The company lost a staggering $5 billion this year.

Not Breaking Even

ChatGPT creator OpenAI is hemorrhaging massive amounts of cash and failing to make up for it in revenue, The New York Times reports.

Per the report, OpenAI projected in a document passed around to potential investors that it expects to lose a staggering $5 billion this year — a figure that eclipses the company’s projected year-end revenue of around $3.7 billion.

The AI company chalked its sky-high costs up to employee salaries, office rent, and operating costs. Though $5 billion might be an undercount, as OpenAI failed to include noteworthy expenses like equity-based compensation for staffers “among several large expenses not fully explained in the documents,” as the NYT put it.

The news comes amid turmoil at OpenAI, which last week saw the shock departure of now-former chief technology officer Mira Murati — the latest in a string of surprising and mysterious exits by high-profile executives — shortly before OpenAI announced that it would be moving away from its famously nonprofit-driven model.

The details of what such a change will entail are unclear. But moving forward, rather than having to defer to its nonprofit board, OpenAI and its CEO Sam Altman will likely have much more control over the direction of the company, its allegedly humanity-benefiting products, and its priorities.

But despite putting profits first, the company is likely still many years out from making any profit — and investors are starting to ask some big questions about whether that will ever change.

Money Train

The documents reviewed by the NYT were handed to potential investors looking to take part in OpenAI’s ongoing funding round. The still-private company is hoping to raise upwards of $7 billion, a number that would bring OpenAI’s overall value up to an astonishing $150 billion.
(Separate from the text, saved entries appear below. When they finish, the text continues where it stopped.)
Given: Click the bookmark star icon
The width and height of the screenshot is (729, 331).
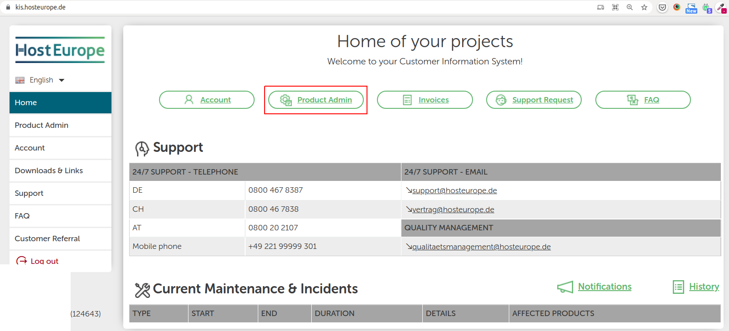Looking at the screenshot, I should [644, 7].
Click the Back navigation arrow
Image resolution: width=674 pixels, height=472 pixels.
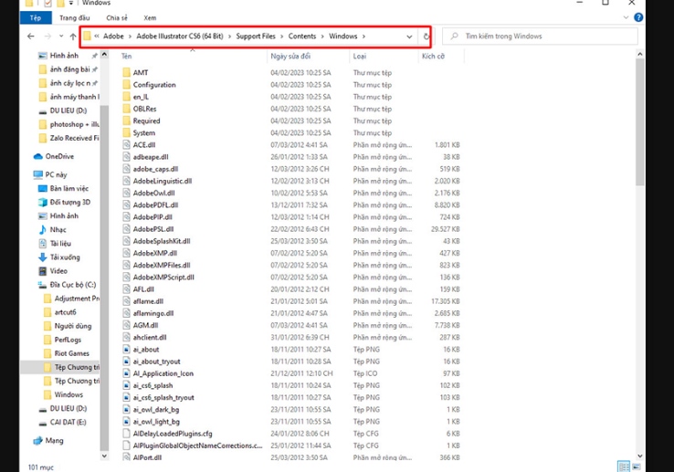(32, 37)
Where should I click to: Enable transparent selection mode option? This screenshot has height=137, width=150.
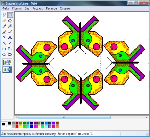(x=7, y=69)
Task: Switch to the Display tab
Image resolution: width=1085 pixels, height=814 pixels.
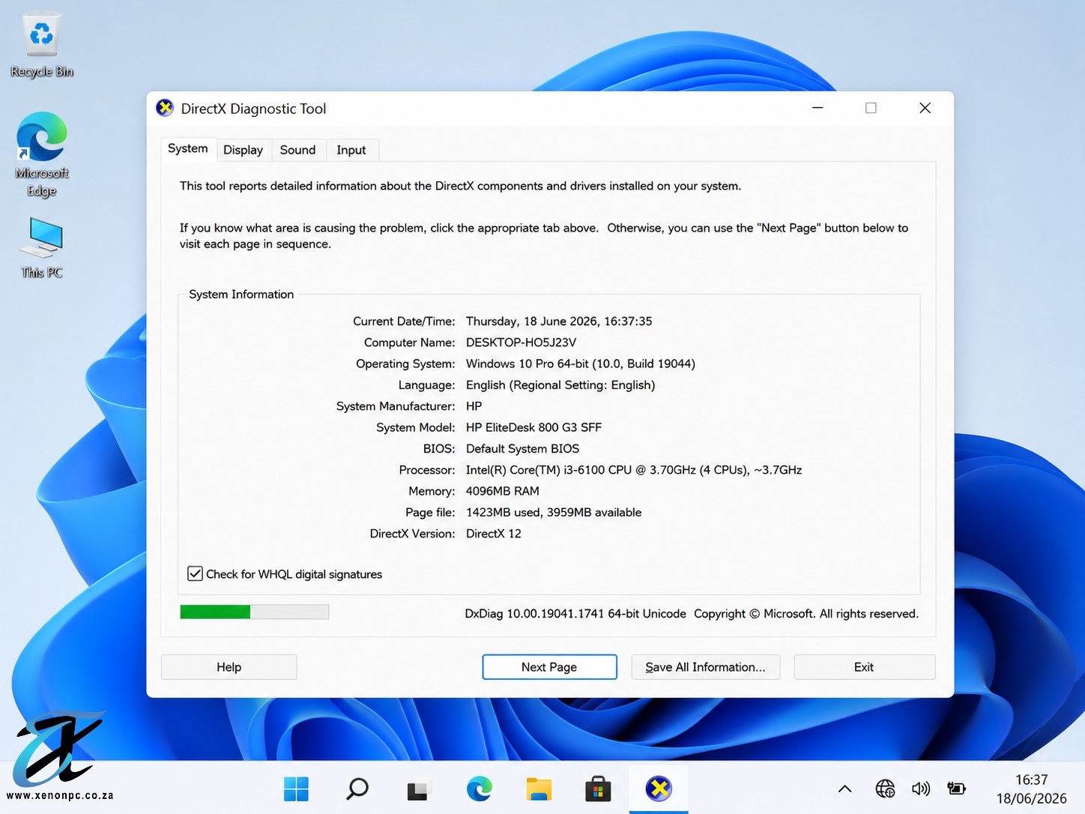Action: (244, 150)
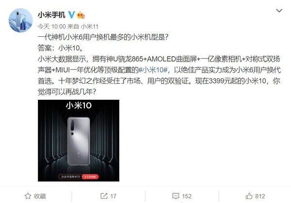Open the 小米手机 account name link
Viewport: 291px width, 203px height.
point(51,15)
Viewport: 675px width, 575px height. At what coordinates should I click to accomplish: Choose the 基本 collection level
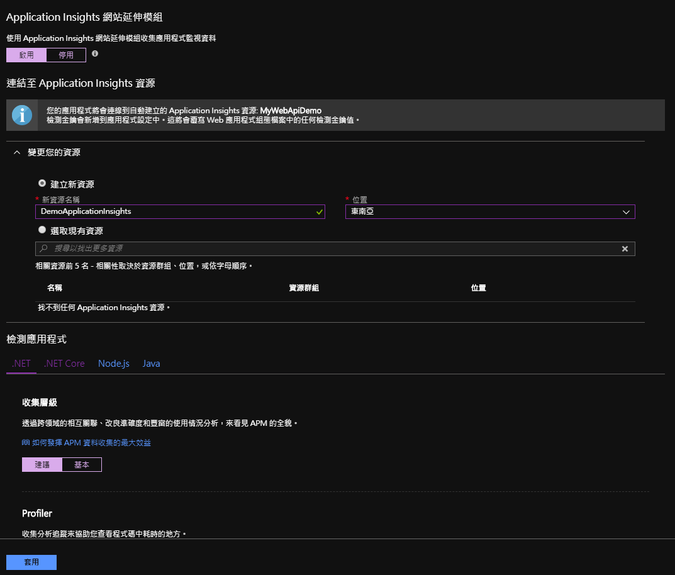[x=82, y=465]
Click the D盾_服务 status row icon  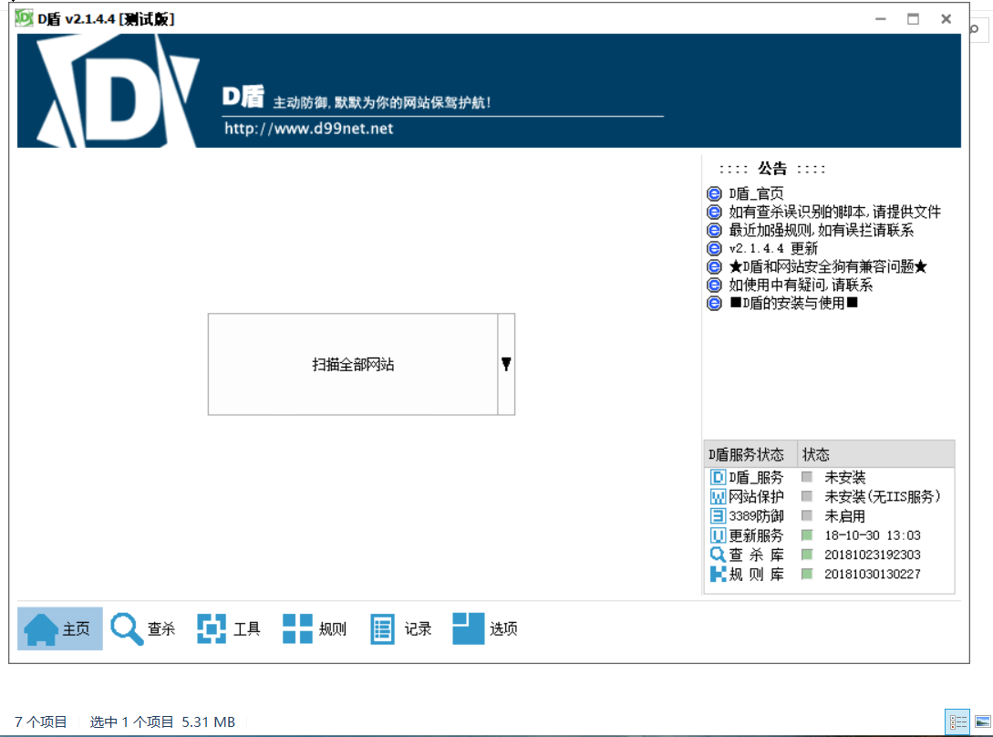(719, 477)
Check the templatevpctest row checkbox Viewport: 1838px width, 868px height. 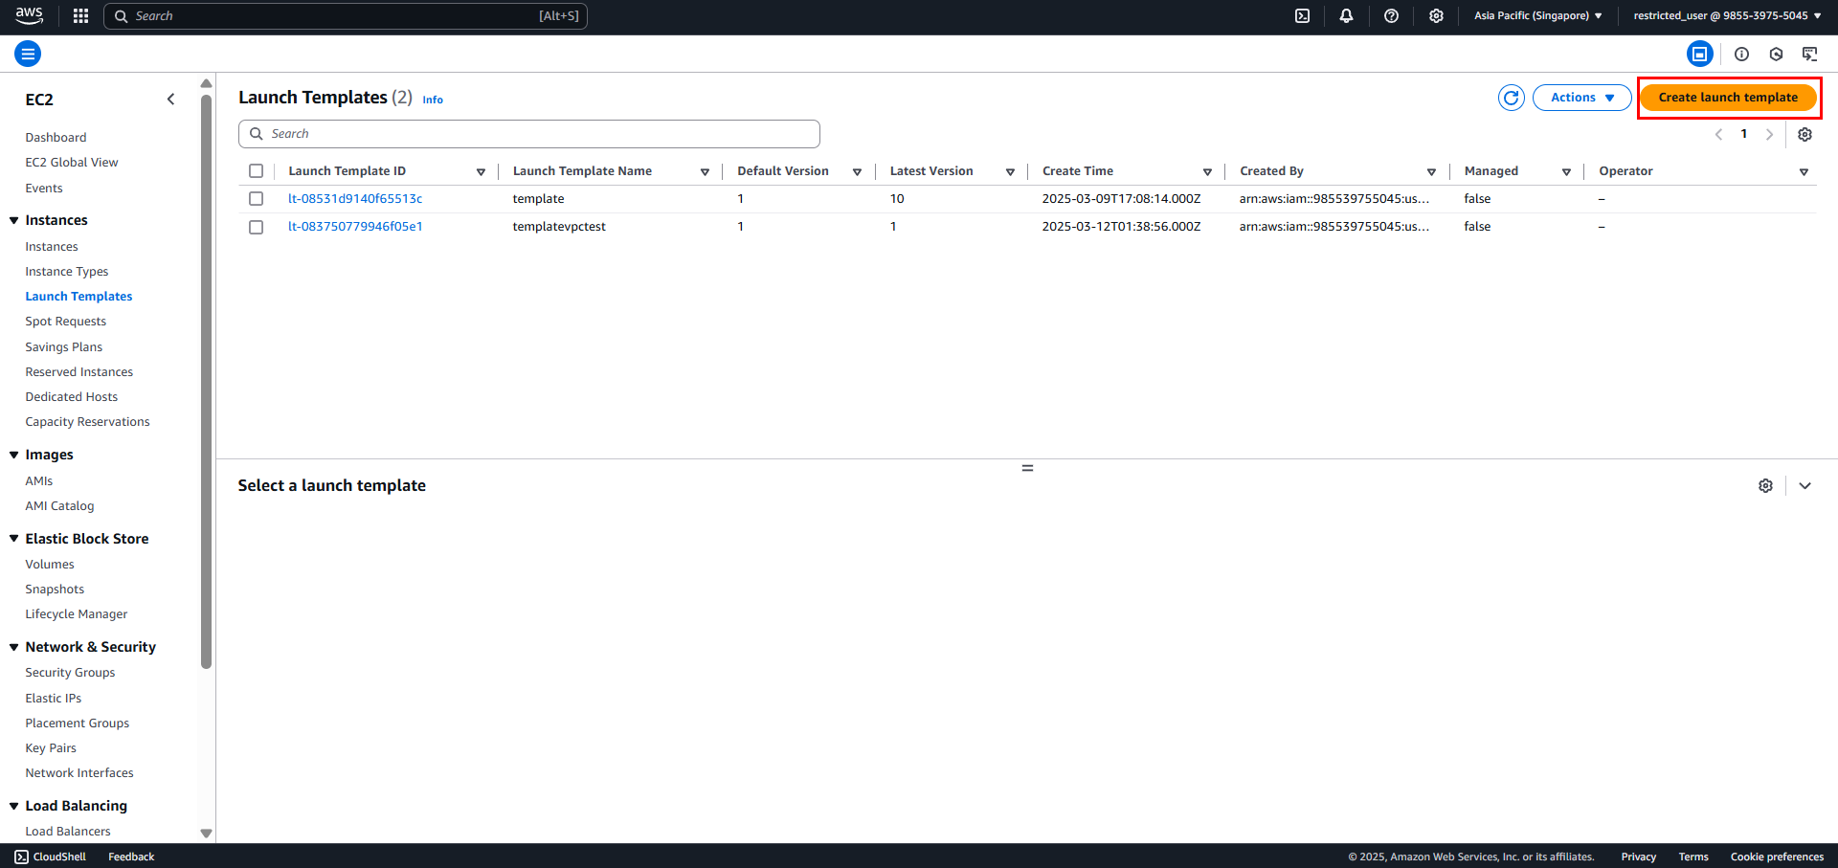[256, 227]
And yet, OpenAI’s long-term revenue model remains murky at best.

In the documents, OpenAI reportedly boasted that, as of June, over 350 million people used its products each month. That’s an impressive number, sure, but keeping up with operating costs for those users isn’t cheap. Only about ten million ChatGPT users cough up 20 bucks for a monthly subscription for access to OpenAI’s more advanced models.

Given the incredible amount of energy and capital that it takes to power frontier AI models, it’s unlikely that any AI company can subsist entirely on subscription fees.

And in the meantime, OpenAI will need to keep on bleeding billions of dollars as it builds out the infrastructure needed to sustain these models.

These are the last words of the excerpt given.